# no man page



## doc1623 (Feb 19, 2015)

This might be a dumb question but why are some man pages not installed from ports?

Is there a make.conf setting to always request installation?

Just as an example. mail/offlineimap doesn't seem to install the man page. There are others but I haven't kept track.

Just for comparison I installed it on a Linux system and it did install the man page.


----------



## Juanitou (Feb 19, 2015)

I don’t know this port, I guess it is a choice of the maintainer. Nevertheless, a quick look into the Makefile shows that this port has an option for installing HTML documentation and examples. Have you found them?


----------



## doc1623 (Feb 19, 2015)

Juanitou, thanks

Yes the HTML documentation is an option under `make config` but I like basic man pages. I don't mind extra, but I would like those. I guess I can manually install the man-page. I haven't done this before. I wouldn't think it would be hard, but does anybody have that down?


----------



## Juanitou (Feb 19, 2015)

No idea, sorry, if I cared so much I would contact the maintainer or, better, send a patch to the port.


----------



## doc1623 (Feb 19, 2015)

I just like the man pages.

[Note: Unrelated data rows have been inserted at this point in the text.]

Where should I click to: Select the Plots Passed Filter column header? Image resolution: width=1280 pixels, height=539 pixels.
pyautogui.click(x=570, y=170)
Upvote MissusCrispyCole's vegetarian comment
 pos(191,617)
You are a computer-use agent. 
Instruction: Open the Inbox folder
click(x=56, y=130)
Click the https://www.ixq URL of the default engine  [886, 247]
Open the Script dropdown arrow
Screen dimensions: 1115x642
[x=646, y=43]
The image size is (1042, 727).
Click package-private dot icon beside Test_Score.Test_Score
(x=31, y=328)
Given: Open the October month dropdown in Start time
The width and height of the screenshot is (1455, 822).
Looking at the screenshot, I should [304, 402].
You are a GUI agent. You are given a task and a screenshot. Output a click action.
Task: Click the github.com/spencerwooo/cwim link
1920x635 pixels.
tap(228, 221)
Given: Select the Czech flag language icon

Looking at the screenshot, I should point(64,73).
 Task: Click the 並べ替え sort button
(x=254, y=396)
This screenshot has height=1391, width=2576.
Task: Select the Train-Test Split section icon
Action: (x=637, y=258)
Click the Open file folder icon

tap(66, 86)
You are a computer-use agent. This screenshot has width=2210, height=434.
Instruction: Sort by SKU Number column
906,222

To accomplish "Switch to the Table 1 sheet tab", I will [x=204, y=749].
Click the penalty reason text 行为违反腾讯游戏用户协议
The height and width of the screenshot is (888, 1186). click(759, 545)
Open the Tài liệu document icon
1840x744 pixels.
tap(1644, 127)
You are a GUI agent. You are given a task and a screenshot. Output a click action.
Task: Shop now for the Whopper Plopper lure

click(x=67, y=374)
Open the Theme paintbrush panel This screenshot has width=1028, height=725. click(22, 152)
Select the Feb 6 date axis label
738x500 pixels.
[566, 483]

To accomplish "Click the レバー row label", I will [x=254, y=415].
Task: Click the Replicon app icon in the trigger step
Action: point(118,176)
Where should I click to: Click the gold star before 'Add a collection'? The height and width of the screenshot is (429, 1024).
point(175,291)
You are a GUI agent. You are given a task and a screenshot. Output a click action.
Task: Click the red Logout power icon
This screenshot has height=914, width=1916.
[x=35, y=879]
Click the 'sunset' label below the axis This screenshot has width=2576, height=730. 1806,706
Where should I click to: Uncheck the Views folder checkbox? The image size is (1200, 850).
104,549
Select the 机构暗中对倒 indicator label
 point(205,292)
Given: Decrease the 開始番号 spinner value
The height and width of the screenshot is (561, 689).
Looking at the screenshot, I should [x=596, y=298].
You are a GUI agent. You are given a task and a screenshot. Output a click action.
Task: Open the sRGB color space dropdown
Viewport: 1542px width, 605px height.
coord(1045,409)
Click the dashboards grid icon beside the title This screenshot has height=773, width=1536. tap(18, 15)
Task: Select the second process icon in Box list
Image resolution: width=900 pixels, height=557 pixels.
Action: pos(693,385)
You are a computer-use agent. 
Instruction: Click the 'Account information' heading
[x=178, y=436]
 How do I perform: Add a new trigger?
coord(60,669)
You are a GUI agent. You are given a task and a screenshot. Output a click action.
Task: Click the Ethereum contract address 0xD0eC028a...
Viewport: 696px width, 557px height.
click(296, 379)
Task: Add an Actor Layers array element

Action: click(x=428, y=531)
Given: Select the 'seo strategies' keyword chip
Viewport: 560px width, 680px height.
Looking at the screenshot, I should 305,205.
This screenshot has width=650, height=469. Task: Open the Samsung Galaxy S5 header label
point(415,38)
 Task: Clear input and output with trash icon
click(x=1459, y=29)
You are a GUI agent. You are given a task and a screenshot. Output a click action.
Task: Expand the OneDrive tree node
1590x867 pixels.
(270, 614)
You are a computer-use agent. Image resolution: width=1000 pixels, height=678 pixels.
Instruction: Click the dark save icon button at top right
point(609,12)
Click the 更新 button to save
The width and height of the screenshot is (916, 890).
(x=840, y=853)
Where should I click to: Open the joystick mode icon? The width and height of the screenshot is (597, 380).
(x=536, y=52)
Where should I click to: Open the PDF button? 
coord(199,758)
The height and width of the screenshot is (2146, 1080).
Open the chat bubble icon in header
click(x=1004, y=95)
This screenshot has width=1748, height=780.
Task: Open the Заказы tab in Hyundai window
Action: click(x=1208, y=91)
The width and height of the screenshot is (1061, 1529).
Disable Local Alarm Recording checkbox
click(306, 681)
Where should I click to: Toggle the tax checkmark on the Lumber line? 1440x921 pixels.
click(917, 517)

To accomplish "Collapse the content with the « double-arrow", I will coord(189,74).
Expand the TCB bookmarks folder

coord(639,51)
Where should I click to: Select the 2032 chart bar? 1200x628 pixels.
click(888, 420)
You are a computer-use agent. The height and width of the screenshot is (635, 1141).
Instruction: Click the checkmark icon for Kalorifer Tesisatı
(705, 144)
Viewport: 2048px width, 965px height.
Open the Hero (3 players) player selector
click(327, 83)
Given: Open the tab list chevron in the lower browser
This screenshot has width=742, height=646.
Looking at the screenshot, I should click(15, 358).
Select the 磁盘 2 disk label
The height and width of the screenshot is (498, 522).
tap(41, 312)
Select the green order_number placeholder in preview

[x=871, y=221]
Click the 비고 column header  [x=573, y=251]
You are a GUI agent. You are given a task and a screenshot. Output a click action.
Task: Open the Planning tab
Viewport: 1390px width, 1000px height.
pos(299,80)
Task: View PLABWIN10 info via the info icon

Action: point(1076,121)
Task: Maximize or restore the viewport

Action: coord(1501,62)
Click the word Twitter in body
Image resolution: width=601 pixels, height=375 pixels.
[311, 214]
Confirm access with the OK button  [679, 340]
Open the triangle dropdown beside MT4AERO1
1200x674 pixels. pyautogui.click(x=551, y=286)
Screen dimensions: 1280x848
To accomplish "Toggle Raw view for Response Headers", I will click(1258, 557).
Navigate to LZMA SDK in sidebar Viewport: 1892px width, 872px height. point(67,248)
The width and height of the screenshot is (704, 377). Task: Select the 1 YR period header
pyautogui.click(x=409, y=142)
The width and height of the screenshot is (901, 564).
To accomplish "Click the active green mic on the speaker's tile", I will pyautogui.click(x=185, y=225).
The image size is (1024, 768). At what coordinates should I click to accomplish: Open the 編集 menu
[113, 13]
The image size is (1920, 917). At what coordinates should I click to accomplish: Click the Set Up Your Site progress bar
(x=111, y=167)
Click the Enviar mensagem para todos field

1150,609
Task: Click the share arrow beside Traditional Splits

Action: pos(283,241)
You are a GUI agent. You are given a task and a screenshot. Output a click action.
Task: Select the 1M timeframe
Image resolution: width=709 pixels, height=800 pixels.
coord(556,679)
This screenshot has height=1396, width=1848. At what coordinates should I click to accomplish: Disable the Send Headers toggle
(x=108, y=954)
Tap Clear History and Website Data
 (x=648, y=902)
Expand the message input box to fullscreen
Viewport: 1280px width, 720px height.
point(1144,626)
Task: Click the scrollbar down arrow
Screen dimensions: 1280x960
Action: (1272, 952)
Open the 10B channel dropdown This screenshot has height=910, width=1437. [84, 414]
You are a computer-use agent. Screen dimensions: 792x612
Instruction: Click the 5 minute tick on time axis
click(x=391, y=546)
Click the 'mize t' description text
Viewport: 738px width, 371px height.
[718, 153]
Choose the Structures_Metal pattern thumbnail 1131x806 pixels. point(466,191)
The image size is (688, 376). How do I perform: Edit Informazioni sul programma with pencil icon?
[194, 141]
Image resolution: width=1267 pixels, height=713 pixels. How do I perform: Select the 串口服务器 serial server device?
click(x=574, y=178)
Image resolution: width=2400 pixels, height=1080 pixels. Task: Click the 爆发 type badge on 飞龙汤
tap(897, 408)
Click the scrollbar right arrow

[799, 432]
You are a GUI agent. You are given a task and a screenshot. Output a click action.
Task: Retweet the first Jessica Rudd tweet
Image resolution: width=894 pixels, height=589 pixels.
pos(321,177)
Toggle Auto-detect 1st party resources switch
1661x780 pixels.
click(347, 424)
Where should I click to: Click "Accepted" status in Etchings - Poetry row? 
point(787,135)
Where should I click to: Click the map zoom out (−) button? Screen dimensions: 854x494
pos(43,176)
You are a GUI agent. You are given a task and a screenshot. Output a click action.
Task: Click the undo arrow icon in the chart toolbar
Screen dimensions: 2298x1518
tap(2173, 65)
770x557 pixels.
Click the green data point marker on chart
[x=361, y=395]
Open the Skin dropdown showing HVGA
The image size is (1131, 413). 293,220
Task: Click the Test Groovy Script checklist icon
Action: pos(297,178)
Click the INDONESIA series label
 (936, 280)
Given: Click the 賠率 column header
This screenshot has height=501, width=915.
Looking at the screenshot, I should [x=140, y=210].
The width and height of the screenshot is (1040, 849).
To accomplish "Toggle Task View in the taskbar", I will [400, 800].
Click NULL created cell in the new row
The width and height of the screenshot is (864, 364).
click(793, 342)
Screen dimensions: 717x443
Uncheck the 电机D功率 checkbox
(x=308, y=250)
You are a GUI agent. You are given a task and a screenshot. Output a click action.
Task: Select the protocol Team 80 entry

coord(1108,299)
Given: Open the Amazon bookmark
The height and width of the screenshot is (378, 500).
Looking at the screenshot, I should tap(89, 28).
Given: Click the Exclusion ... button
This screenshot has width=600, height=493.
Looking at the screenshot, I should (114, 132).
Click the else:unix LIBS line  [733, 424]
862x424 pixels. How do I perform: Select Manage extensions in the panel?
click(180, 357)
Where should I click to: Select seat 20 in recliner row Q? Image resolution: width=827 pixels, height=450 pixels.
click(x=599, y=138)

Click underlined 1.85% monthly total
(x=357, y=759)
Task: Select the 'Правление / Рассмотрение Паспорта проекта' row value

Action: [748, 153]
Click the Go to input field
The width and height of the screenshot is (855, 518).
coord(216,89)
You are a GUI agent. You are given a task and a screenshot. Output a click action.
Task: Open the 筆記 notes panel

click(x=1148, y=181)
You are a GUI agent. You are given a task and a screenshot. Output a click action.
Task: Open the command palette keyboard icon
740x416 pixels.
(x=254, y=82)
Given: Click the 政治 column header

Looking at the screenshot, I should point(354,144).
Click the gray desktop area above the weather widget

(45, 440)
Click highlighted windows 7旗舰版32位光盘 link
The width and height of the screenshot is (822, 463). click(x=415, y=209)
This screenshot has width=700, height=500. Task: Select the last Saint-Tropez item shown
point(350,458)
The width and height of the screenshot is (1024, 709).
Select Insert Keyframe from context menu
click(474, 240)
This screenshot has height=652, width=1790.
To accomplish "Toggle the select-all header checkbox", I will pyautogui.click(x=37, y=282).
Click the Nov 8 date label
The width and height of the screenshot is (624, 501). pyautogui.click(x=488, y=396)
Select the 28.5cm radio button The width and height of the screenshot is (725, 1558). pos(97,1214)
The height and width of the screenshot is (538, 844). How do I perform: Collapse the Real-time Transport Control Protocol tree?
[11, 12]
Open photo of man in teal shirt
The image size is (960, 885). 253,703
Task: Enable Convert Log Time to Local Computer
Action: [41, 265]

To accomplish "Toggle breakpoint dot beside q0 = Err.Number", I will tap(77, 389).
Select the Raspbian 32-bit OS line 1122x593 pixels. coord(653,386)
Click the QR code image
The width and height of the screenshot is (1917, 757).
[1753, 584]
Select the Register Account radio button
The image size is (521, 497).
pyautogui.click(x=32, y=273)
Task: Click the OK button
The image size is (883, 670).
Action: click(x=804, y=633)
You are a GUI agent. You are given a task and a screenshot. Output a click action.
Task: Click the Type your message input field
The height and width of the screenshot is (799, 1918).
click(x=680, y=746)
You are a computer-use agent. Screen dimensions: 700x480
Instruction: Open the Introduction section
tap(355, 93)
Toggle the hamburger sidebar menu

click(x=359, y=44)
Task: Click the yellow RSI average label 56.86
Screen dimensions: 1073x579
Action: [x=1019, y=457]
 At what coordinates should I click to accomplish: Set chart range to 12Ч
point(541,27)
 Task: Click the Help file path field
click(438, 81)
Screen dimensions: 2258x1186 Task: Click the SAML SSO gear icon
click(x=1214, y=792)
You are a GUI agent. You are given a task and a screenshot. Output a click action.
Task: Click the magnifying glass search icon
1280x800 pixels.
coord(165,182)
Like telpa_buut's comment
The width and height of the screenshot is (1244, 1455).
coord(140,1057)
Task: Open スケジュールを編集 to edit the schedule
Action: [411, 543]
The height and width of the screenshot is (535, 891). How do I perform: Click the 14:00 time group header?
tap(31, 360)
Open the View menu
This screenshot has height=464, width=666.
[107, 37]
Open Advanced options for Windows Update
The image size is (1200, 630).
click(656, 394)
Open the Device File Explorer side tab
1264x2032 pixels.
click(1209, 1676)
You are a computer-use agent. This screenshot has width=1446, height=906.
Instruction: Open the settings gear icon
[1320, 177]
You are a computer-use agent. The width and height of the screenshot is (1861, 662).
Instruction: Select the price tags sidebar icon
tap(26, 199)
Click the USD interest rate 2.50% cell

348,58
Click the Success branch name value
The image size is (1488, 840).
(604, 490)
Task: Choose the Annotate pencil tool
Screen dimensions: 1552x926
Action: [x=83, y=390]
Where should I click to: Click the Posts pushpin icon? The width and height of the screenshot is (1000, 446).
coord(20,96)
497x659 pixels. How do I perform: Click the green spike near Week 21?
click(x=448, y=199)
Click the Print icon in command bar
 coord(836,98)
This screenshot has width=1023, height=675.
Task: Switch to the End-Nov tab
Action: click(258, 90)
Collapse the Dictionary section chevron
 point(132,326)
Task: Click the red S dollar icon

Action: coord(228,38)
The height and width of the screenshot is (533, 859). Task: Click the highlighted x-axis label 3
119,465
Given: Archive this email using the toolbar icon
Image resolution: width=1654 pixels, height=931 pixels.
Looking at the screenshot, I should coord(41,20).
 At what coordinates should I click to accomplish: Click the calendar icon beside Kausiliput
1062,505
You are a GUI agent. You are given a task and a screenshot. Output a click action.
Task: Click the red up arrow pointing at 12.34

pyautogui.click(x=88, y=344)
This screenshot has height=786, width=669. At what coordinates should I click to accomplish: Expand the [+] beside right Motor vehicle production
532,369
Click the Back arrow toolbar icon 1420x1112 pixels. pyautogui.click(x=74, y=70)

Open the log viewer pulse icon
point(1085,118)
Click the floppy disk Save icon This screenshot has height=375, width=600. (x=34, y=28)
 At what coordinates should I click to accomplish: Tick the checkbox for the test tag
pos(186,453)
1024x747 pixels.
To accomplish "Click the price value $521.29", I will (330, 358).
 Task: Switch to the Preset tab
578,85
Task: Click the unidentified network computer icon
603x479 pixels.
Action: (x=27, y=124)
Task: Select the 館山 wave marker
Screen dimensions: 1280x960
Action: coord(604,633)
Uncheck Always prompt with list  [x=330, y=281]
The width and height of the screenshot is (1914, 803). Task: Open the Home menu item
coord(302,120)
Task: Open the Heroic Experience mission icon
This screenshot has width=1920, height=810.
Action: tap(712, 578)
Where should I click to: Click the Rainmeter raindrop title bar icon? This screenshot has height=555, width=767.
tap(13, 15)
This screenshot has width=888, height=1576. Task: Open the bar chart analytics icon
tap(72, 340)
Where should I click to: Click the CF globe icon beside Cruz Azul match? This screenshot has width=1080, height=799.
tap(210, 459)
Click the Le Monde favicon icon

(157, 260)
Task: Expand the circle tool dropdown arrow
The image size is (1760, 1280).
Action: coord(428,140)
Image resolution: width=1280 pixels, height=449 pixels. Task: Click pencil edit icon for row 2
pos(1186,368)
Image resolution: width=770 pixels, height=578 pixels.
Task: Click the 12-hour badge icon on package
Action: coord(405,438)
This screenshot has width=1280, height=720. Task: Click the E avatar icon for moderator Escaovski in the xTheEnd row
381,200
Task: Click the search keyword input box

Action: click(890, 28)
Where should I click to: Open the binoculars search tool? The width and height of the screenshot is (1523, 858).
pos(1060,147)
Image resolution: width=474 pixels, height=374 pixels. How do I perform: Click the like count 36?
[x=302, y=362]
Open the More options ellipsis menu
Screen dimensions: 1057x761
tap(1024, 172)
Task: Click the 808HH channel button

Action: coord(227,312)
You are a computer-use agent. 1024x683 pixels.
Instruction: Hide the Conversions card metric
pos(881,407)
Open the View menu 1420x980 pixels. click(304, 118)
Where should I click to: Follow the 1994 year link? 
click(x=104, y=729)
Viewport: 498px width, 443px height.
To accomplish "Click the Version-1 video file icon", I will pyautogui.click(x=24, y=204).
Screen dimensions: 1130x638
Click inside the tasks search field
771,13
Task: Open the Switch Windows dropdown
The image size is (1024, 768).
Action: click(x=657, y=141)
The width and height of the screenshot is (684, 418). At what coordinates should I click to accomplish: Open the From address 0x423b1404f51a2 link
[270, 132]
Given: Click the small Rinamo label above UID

I'm not worried about any particular port. If it's not overly envolved, I'll just add the page myself; if it is, I still have duckduckgo ; )


----------



## ANOKNUSA (Feb 19, 2015)

From the OfflineIMAP README:


> The documentation is included (in .rst format) in the docs directory. Read it directly or generate nice html docs (python-sphinx needed) and/or the man page (python-docutils needed) while being in the docs dir via:
> 
> 'make doc' (user docs), 'make man' (man page only) or 'make' (both)
> 
> ...



So the port maintainer may have reasoned that it was better to just install the included HTML documentation rather than install one or two extra dependencies just to generate a man page. You could contact the port maintainer directly and ask for a reason, or modify the Makefile directly.


----------



## doc1623 (Feb 19, 2015)

Thanks ANOKNUSA

I didn't see (or look) for the README. I guess, that's the first place I should look. I didn't realize the man page installation isn't standard. I'll follow the directions and try that. Hopefully, other ports are as easy.


----------